The first time I went there, I just had a good scan of what the hype was all about. After a month of being open to the public, the place was still very much crowded on a weeknight. With 23 restaurants inside, we didn't get a single seat and the food shopping was not so easy with my kids candy shopping on their own. I was amused about their choices of candies, their old favorites that I introduced to them, violette and rose candy drops from the old Italian candy company, Leone.
Yesterday was my second time and this time, I had a good look at all the products and I was even able to sit down and eat. For some reason, I had grown fixated with the fried fish of Pasquale Torrente of Cetara. One thing that I noticed was its lightness, no trace of of fried food taste and they were so easy to digest. I was also able to watch how they made mozzarella right before serving them on the plates in Roberto Battaglia's laboratory. Freshly done mozzarella doesn't need any description.
In the same area are the laboratories for making fresh bread done with lievito madre (natural yeast), artisanal beer, ice cream, fresh pasta and I'm sure there are more that I am failing to mention.
My son can attest to the superior quality of the cappuccino d'orzo (barley cappuccino) of Caffe' Vergnano 1882. He had two cups and went to the barman himself to tell him that he just had the best cappuccino d'orzo in his life.
Now before you abandon my post completely and start wondering what happened to the pasta, here I am to discuss about it.
I used short pasta called i gigli (lilies), aptly named for their flower shape. I simply mixed them with grilled salsicce (sausages), a big amount of formaggio ubriaco (drunken cheese), sun-dried tomatoes & fennel seeds. It's the second time I did this and after a delicious result with ricotta affumicata (smoked ricotta) from northern Italy, I did it again but using another kind of cheese from the north too. Between the two kinds of cheese, ricotta affumicata blended better with the sausages. Use whatever aged cheese you have and enjoy this simple pasta!

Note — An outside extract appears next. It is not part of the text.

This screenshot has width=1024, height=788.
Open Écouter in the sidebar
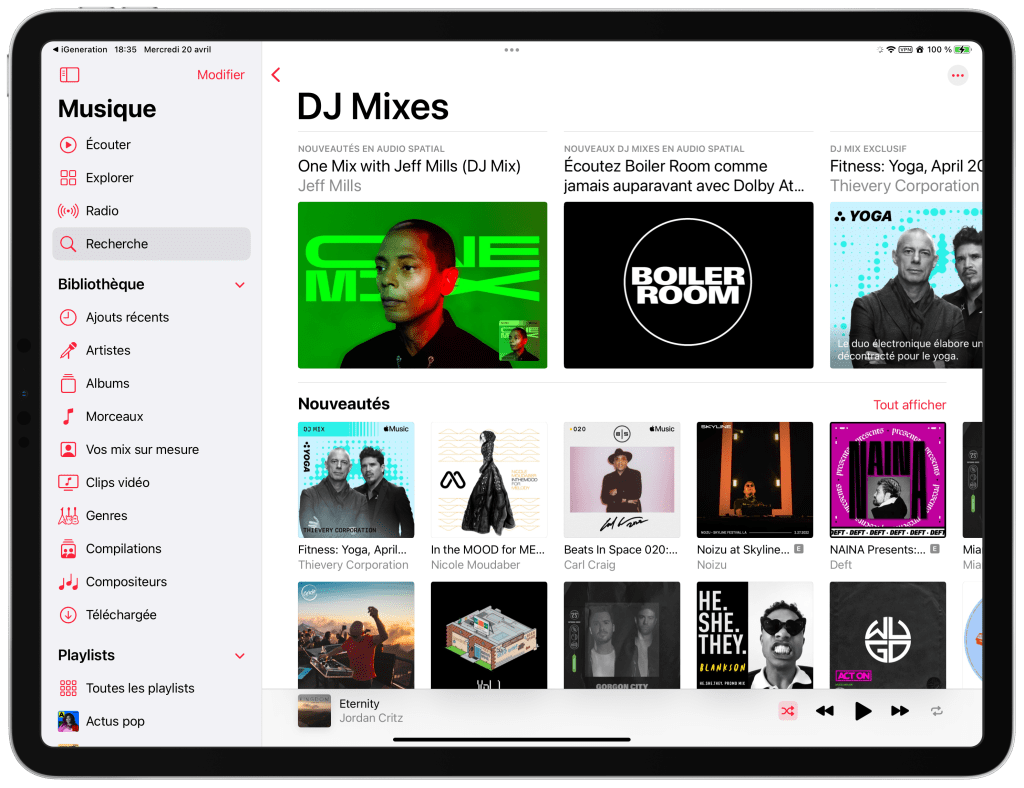coord(108,145)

Pasta with Salsiccia, Drunken Cheese & Sun-Dried TomatoesIngredients:
- 350 - 400 grams short pasta (I used gigli.)
- 3 big salsicce (sausages)
- 1/2 cup grated formaggio ubriaco (drunken cheese) or any similar cheese
- 1 teaspoon fennel seeds
- 1 tablespoon sun-dried tomatoes, chopped finely
- about 4 - 6 tablespoons of extra virgin olive oil
- Boil some water for the pasta. When the water boils, add the salt then add the pasta. Cook until al dente, following the number of minutes suggested in the packaging.
- Meanwhile, while waiting for the water to boil, prepare the sausages.
- Punch some holes in the sausages with the tip of a knife. Grill on a griddle until all sides are brown. If the sausages are fat, slice them in the middle, vertically, opening them up like a book. Brown both sides. When they are cooked, chop them to small pieces.
- Transfer the chopped sausages to a big saucepan without oil. Add the sun-dried tomatoes and fennel seeds. Add the cooked pasta. Mix everything together.
- If the pasta seems dry, ladle some water that you cooked the pasta with. Don't put too much because it might become soupy, just enough to take away the dryness. Turn off the fire.
- Drizzle with extra virgin olive oil until the pasta is coated well.
- Mix in the cheese.
- Season with pepper and salt (if still needed).